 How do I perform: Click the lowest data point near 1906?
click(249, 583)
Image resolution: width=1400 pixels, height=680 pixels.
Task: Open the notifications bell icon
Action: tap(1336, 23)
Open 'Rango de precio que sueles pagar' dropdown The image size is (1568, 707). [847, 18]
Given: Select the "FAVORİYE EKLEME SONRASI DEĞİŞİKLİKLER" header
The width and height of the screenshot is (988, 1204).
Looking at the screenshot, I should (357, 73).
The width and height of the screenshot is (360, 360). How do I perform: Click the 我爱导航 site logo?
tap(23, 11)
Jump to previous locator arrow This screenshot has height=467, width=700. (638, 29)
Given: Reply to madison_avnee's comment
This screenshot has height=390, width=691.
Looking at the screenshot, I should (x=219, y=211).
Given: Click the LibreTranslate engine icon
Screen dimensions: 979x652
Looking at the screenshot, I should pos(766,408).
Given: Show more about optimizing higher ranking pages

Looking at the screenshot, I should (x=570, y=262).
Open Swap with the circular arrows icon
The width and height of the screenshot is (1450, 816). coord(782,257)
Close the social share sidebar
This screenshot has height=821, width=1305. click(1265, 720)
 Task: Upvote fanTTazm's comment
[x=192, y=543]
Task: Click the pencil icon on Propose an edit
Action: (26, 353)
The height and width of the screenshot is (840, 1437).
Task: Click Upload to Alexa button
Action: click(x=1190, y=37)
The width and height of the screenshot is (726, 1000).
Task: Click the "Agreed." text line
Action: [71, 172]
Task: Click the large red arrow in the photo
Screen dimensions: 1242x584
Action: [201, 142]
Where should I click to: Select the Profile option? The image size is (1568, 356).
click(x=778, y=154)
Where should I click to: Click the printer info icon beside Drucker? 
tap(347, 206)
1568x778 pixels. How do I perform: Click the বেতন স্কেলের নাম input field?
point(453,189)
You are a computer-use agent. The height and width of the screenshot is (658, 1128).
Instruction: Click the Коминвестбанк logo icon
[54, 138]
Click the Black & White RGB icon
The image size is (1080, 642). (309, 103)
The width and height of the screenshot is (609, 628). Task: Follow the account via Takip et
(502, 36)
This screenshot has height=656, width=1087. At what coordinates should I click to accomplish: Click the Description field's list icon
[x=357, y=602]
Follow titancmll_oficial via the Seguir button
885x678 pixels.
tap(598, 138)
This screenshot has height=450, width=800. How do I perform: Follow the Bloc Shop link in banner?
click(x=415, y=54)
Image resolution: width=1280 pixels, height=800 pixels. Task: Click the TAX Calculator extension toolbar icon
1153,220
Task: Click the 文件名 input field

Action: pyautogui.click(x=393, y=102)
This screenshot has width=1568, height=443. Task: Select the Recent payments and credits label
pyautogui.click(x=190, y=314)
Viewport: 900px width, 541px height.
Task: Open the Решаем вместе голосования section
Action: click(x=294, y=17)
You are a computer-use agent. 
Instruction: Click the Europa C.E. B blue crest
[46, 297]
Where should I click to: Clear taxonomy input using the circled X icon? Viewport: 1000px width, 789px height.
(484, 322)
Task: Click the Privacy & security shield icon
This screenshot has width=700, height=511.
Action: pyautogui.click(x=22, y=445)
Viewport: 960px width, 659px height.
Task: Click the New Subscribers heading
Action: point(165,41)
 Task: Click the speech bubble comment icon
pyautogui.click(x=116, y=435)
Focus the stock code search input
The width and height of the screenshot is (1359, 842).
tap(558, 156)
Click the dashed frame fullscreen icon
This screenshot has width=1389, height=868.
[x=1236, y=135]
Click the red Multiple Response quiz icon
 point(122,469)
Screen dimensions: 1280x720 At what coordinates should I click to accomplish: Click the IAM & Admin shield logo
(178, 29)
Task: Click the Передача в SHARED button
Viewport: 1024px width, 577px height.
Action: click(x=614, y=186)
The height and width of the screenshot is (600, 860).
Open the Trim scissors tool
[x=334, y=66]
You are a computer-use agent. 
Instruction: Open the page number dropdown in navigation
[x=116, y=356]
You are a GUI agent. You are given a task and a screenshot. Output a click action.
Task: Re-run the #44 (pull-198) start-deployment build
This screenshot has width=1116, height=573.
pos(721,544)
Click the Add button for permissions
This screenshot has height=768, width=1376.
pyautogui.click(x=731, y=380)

* _Action item_
Where the word "agent" occurs in a line of the records, copy that line.

* _Task result_
You are a computer-use agent. The height and width of the screenshot is (658, 1128).
You are a computer-use agent. 
You are a computer-use agent. 
You are a GUI agent. You are given a task and a screenshot. Output a click action.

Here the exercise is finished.